In 2005, the city and county governments issued $10 million bonds to purchase Oldham Reserve, a 1,000-acre business park in La Grange.

The debt includes interest and payments already made.

But so far, only one company has built on the property. 

The Rawlings Group remains the only tenant, with about 700 employees and a more than 160,000-square-foot building.

Last month, Lammlein proposed a compensation tax to generate revenue but the proposal was received negatively by several city council members and residents.

The tax would have been levied on all wages paid inside city limits, generating an estimated $500,000 to $800,000 in revenue.

In August, several La Grange residents suggested raising property taxes rather than taxing people who work in city limits.

“The property owners voted in an administration who voted to gamble with the city’s money,” said Jason Kinser, a resident and business owner. “They should pay for it.”
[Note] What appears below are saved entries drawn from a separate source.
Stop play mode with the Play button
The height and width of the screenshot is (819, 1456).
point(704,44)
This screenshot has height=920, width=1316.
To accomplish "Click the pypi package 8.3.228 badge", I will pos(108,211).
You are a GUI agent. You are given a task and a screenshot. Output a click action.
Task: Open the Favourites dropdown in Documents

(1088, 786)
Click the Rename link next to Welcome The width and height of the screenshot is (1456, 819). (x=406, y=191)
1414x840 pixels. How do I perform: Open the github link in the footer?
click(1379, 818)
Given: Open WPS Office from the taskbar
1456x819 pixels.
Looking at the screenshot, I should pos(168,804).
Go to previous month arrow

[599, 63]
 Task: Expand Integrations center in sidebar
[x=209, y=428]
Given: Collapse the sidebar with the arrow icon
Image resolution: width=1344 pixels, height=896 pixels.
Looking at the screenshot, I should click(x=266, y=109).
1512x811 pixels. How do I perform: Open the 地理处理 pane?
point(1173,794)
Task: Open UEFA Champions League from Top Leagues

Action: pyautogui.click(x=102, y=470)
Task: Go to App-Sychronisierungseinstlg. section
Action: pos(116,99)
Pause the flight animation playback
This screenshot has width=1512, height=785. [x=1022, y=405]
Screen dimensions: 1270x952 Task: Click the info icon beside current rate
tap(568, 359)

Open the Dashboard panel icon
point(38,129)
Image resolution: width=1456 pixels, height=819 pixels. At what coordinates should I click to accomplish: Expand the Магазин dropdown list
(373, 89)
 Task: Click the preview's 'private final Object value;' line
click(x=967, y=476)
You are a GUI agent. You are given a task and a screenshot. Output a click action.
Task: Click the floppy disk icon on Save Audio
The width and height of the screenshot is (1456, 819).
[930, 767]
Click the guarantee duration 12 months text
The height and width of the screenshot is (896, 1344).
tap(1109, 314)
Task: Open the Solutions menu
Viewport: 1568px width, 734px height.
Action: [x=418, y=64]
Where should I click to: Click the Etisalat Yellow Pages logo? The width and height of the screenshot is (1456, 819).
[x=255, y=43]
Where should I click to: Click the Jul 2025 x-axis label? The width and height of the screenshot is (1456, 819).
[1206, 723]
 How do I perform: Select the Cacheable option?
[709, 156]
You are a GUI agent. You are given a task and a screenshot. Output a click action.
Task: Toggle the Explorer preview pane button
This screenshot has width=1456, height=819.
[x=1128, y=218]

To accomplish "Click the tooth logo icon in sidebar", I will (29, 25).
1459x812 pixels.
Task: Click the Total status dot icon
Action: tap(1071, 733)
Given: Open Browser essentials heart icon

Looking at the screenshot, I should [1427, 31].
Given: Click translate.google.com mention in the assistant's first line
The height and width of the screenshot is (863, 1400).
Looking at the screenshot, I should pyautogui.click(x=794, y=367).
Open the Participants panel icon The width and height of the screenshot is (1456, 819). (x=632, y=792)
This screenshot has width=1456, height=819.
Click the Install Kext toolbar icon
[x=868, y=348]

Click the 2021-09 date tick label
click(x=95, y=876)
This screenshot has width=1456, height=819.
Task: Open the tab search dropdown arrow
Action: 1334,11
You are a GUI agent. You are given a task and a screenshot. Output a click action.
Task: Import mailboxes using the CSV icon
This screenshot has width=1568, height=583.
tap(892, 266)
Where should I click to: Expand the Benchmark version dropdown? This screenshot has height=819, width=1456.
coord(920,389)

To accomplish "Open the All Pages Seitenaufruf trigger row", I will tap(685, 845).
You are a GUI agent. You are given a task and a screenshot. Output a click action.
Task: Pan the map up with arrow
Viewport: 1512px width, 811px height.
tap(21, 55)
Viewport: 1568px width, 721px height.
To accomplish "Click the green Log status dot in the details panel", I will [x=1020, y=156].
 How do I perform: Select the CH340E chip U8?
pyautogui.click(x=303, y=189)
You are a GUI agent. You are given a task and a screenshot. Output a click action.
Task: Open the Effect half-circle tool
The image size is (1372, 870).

City council members voted in August to keep current real and personal property taxes at 20 and 26.5 cents respectively, per $100 of value. 

For example, owners of a home worth $150,000 will pay about $300 in property taxes.

According to the city’s budget, that tax should bring in more than $1.2 million this year, about 32 percent of the city’s $3.8 million budget.

Other residents question why increased revenues generated by expanded alcohol sales can’t be used for the debt.

Local law requires that revenue be used only for alcohol enforcement and regulation. It does not go into the city’s general fund.

Lammlein said about $600,000 is needed annually to pay the debt service on the Oldham Reserve bond.

The county, which has a larger budget and more reserve funds, is not facing the same struggle to make bond payments.

Ideas and comments are welcome at the meeting, Lammlein said, as city council members look for funding sources.

The meeting is at 6:30 p.m. Monday, Sept. 17, in the fiscal court meeting room.